Un cuento chino (con moraleja)

El grafiti y las pintadas pusieron, a veces, un toque divertido en alguna pared, pero hoy son una de las plagas más cargantes que padece el paisaje urbano. ¡Y cualquier otro! Nada se libra del pintarrajeo, ni los monumentos más admirados. Que se lo digan al faraón Amenofis III. Sobre un bajorrelieve de su templo en Luxor, un adolescente chino garrapateó el trascendental mensaje “Din Jinhao estuvo aquí”,  y puso en un brete a los restauradores. Por suerte, pudieron borrarla, pero la obrita de Din quedó colgada en Internet y desencadenó, en su país, una tremenda campaña en su contra.

Yo no sé si algún chaval español, o alguno no tan chaval, ha hecho una fechoría de tal dimensión histórica. Pero sé de esculturas en la vía pública que sufrieron la agresión gráfica del pintamonas, y no hay más que pasear por nuestras ciudades para apreciar el daño estético que infligen los miles de Din que tenemos entre nosotros. Y no sólo estético, porque la furia grafitera también daña nuestro bolsillo.
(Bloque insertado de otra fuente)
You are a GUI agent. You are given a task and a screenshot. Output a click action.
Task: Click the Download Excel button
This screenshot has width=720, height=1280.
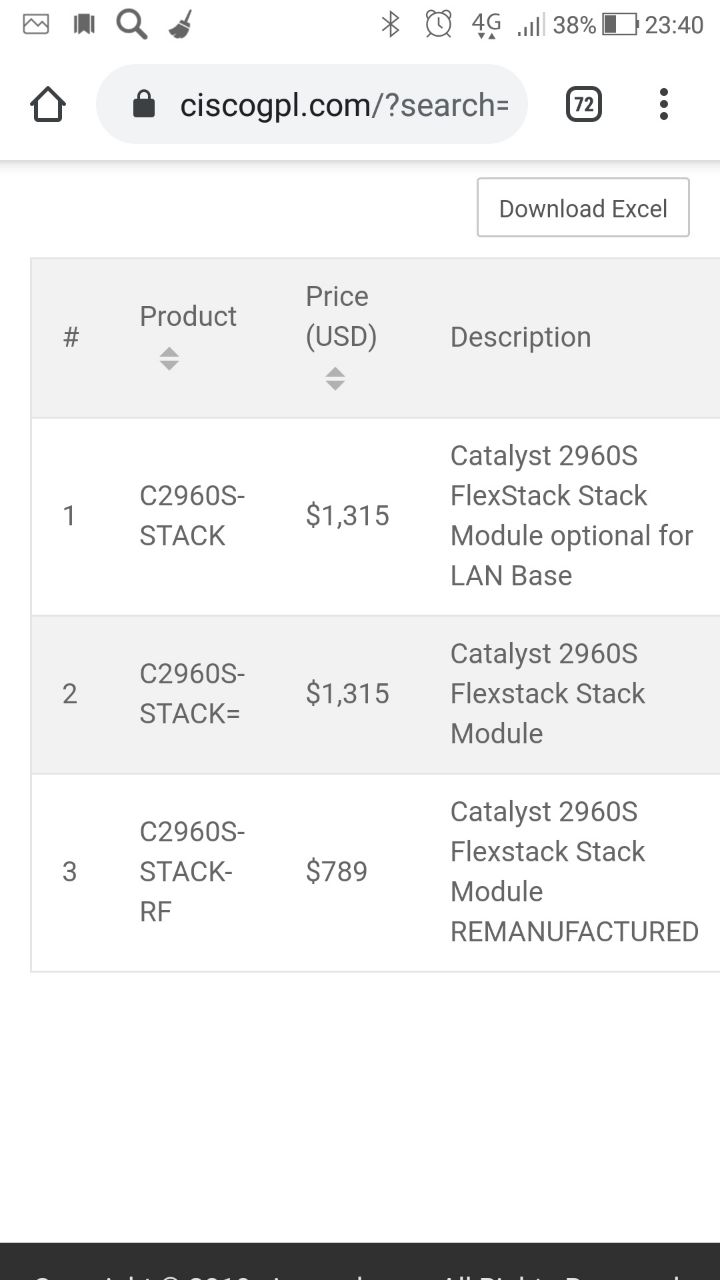[x=583, y=208]
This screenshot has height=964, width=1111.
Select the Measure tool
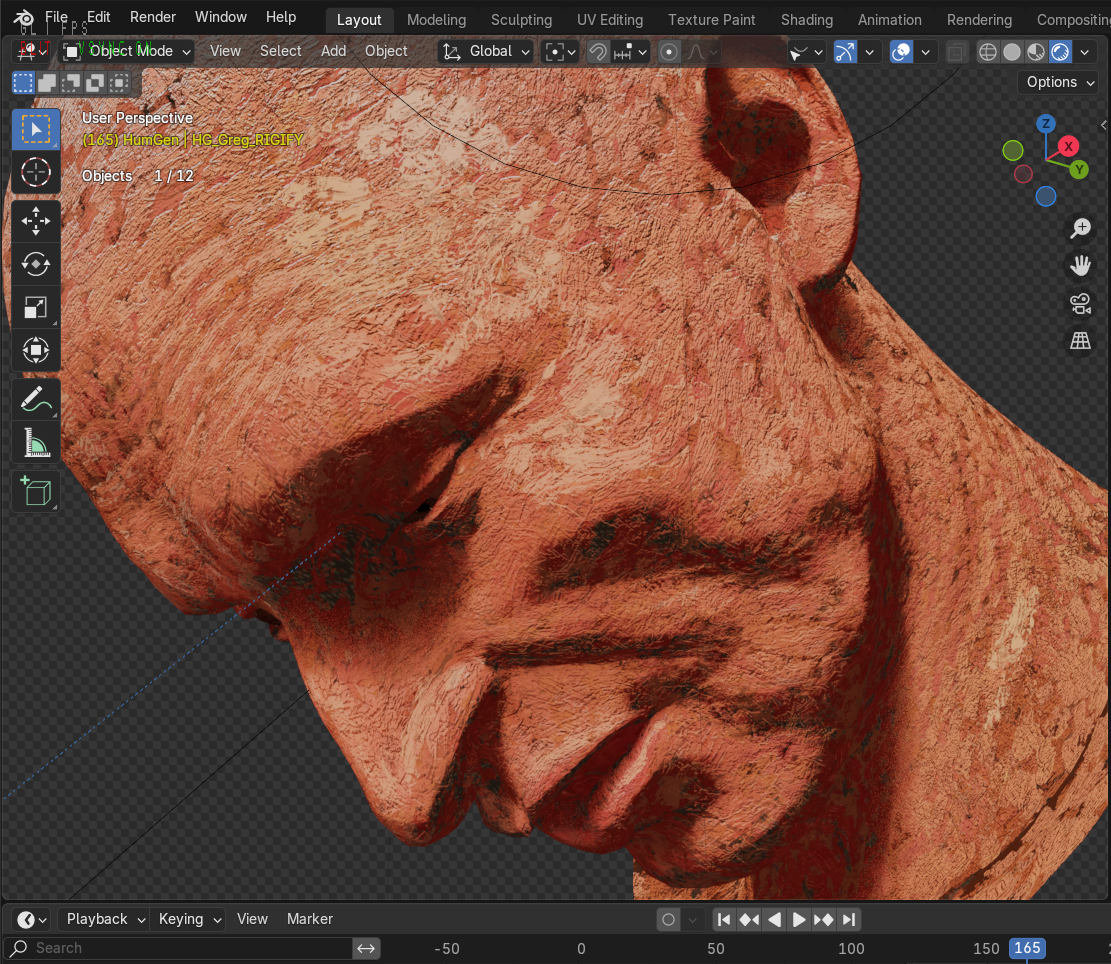click(x=36, y=442)
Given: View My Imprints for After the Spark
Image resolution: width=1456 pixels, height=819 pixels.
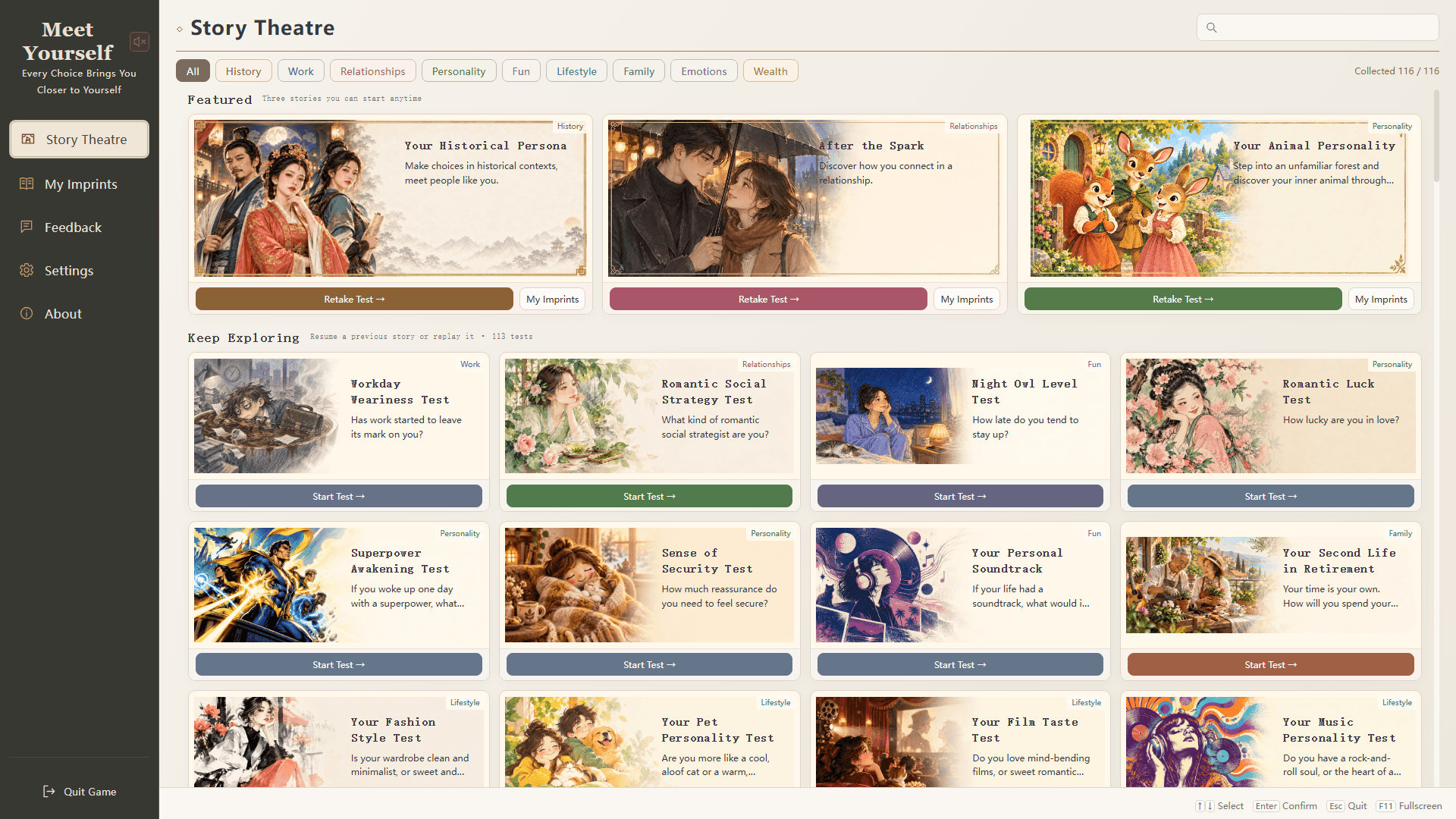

En los seis últimos años, el Ayuntamiento de Madrid se ha gastado 61 millones de euros en limpiar garabatos.  El Ayuntamiento de Valencia se gastó, en 2012, 3.337 euros al día en el mismo empeño. En Alemania,  Deutsche Bahn,  el equivalente de Renfe, desembolsa 7,5 millones de euros anuales para eliminar los monigotes pintados en los trenes. Por ello ha decidido usar mini helicópteros no tripulados (drones),  para captar imágenes que puedan llevarse a los juicios cuando los gamberretes son detenidos.

El adolescente, quizá por eso de que busca su identidad, tiene  necesidad compulsiva de escribir su nombre, o sea, de firmar. Por poner un caso cercano, la primera página de mis libros de bachillerato es una muestra de esa manía que se desata con el acné. Luego, tal obsesión da paso a la contraria, pues con la edad, uno anda más en borrar huellas que en dejarlas. Pero la cuestión está en el dónde.

Antes, el lugar preferido por el adolescente para comunicar su presencia -y su existencia-  a la Humanidad  eran las puertas de los aseos públicos. Aunque  tonto y feo, resultaba tolerable. Hoy, esos autógrafos mancillan por doquier fachadas, paredes, vagones de metro y tren, y como muestra el caso de Din, pueden ultrajar obras de arte de hace 3.500 años.

Era también un clásico el tipo que hacía lo de Din, pero en un monte. Más de una vez, al llegar a la cima de una montaña, de las bajitas, que es todo lo que yo he subido, me he encontrado con que Juan o Pedro  habían escrito en una roca, y con letras bien grandes,  que habían estado allí. Lástima que el respeto por el paisaje –y que yo no subo al monte con botes de pintura- me impidiera añadir la coletilla: “¿Y qué nos importa?”

Por lo visto, hay que hacer distinciones entre el grafiti, que se considera “arte callejero”, y el garabato vulgar. Pero mucho ha tenido que ver la elevación a arte del grafiti con esta proliferación del pintarrajeo. Tal escala de valores ha convertido lo que antaño era mero vandalismo en una forma de expresión a respetar. Pero los del spray no se distinguen por el respeto. Es más, me temo que no distinguen entre el Pórtico de la Gloria y la puerta de un garaje. Por eso yo estoy con los chinos que pusieron a caldo a Din Jinhao. Tolerancia cero.